The bill that passed kept the MMM
intact, under AHS, and added a 5C’s museum in same building. A Governor’s representative wrote the amendments
and the Governor signed it. What looked
like a good solution and was accomplished by the legitimate legislative process
was corrupted ten months later.
4. CALAMITY: On a Sat. late afternoon at the end of April,
in a surprise attack, the entire staff of the MMM was fired, the doors locked,
and the schools and students who were scheduled for field trips through the end
of May were subjected to the chaos caused by AHS violating their statutes
that now said they were to keep the MMM
,its educational programs, and displays and equipment. Schools, students, and teachers were shocked
by this unprofessional, and illegal, treatment.
That Sat. is still remembered as the “Saturday Night Massacre”. The chaotic ensuing days saw all of the
scientific displays dismantled and removed without careful documentation . The AHS action was hostile, unauthorized, and
unnecessary as it was already known that they and the Centennial Committee had
not raised enough money to start anything.

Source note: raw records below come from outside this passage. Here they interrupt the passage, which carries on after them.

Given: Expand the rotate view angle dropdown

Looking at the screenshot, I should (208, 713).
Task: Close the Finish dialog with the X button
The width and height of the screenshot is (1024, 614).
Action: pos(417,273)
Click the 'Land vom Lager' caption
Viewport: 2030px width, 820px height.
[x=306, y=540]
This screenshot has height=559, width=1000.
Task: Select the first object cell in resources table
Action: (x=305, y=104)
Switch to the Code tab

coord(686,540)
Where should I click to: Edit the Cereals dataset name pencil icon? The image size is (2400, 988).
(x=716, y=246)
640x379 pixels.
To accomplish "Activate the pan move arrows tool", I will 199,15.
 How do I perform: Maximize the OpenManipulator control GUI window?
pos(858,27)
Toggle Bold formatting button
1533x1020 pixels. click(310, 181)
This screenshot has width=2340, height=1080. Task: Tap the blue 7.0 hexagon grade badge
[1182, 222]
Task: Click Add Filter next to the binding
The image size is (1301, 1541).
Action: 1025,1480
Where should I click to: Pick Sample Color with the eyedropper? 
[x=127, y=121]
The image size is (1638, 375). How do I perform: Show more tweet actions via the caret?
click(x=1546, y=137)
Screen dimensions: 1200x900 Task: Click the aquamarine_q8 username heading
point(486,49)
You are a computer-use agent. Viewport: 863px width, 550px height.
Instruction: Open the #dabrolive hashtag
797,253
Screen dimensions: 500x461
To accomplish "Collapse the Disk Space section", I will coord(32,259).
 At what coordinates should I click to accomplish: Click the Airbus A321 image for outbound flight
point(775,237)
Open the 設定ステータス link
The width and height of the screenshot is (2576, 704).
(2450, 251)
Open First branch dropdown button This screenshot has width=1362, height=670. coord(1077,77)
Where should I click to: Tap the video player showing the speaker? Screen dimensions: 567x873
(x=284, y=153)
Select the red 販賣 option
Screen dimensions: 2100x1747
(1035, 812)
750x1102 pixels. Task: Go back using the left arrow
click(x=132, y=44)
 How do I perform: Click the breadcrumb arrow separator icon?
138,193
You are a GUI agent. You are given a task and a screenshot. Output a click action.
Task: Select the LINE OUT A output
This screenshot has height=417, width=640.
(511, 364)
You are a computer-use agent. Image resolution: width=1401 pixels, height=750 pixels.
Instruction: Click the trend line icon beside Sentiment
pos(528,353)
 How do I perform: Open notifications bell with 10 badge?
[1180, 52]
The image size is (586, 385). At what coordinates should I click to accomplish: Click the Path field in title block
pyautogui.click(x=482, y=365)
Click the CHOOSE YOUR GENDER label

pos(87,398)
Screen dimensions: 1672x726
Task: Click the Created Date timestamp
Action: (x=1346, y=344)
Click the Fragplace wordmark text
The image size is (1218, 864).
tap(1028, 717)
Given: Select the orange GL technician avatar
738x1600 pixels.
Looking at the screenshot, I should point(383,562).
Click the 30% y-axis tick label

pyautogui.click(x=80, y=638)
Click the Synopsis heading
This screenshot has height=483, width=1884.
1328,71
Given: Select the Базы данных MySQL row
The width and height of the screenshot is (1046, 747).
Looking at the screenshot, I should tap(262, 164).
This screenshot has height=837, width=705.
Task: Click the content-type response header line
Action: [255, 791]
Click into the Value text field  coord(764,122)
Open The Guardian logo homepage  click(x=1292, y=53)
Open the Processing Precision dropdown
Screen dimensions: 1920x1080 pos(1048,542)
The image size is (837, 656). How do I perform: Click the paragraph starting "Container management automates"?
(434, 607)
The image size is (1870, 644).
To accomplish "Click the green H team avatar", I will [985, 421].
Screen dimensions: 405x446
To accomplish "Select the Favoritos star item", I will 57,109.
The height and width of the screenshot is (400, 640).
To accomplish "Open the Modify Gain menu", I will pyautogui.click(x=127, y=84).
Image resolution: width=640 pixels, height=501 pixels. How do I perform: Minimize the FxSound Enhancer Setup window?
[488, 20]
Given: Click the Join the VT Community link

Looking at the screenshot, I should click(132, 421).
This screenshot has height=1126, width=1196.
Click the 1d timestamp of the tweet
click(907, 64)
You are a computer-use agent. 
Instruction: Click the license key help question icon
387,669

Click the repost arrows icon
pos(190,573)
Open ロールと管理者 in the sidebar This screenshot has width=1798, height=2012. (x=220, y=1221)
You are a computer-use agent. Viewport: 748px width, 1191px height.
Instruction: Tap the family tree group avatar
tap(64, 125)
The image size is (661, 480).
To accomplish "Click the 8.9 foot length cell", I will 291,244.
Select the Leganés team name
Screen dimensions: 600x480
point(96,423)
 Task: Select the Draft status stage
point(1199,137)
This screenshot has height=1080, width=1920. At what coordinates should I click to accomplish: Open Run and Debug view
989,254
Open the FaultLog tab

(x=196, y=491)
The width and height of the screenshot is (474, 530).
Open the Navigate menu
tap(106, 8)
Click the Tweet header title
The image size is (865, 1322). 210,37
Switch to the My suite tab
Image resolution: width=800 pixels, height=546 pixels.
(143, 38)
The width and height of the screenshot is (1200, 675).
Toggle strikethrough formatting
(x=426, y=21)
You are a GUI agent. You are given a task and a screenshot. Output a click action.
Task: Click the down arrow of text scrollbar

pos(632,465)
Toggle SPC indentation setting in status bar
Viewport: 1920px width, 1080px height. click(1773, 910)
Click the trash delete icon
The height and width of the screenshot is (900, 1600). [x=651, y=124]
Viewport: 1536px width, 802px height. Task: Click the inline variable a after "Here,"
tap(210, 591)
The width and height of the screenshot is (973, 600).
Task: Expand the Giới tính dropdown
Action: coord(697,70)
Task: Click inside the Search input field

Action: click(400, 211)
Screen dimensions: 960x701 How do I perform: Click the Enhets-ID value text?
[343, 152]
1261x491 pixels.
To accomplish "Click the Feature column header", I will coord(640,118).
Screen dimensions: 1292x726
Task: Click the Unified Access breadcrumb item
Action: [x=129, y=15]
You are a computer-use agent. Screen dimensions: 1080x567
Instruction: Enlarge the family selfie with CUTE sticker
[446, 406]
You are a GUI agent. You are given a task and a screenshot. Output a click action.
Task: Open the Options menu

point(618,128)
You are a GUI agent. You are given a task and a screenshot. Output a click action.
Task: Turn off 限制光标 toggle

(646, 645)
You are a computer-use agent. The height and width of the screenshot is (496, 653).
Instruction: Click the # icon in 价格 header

However, when asked to explain their harmful actions, the reason given
was that they had to start re-modeling.
When they abandoned the 5C’s /MMM museum, for lack of fund-raising, AHS replaced it with a $15 million Experience
Museum which , of course, never happened.
And our students remained the victims!
5. COVER-UP: Of
course, without funds, no remodeling was ever begun, even to add some
5C’s displays, which would have been possible.
The calls for an explanation continued, but were never really addressed
until the legislature proceeded to correct the problem and the victimization of
our science students. During the hearings,
specific attempts were made to get answers as to why it happened. AHS did not explain, but rather tried to
blame the recession, which started way back in 2007 and was well-known by
2010. The recession was not the cause of
their failure as the MMM was still going strong. The fact that the recession was affecting
their fundraising should have kept them from the grandiose plans that never
happened. AHS continued to testify
against the reopening of the MMM, showing how little they cared about the kids they
displaced for no reason. The next excuse
was that they had a geologist so the state mineral collection was safe—the
position was for a curator, and there was no museum. Then we were told that they had a gallery at
the Tempe AHS museum—four years after closing the impressive MMM. Big problem, no one goes to that
museum—attendance is dismal. This year
we heard that all was well, they also had a Mining Diorama, and again,
attendance still lags. The schools and
displaced science students are not going to the AHS for science field
trips! And finally we got a whole new
set of reasons from the new Pres. of AHS
, Marshall Trimble: The Department of
Administration closed the building because it was unsafe—AHS had it for 10
months and DOA was never involved. The
MMM had no visitors so it was OK to get rid of it—(how about 40,000 students a
year, plus another 10,000 other visitors?)
The AHS Tempe museum had 2 science displays so the problem was
fixed! It would be too expensive to
reopen the MMM—in fact it had been operated with only 1 state employee and
self-funded all other positions. (AHS destroyed the self-funding strategies
that worked so well when they slammed the doors and moved everything.) The MMM did not meet state
education science standards –and the historian who can’t deal in facts is well acquainted with those
standards? Take your pick—their excuses fill a bucket that doesn’t hold water! Oh, I forgot—Governor Brewer , made them do
it!
We supporters of the restoration of a first class earth
science and natural resource museum hope it will finally happen this year under
the AZ Geological Survey at the UofA.
Keep your fingers crossed that lobbyists won’t keep this from happening
again. We need to show our students and
teachers that when the legislature is on record as wanting this to happen, we
can make the legislative process work.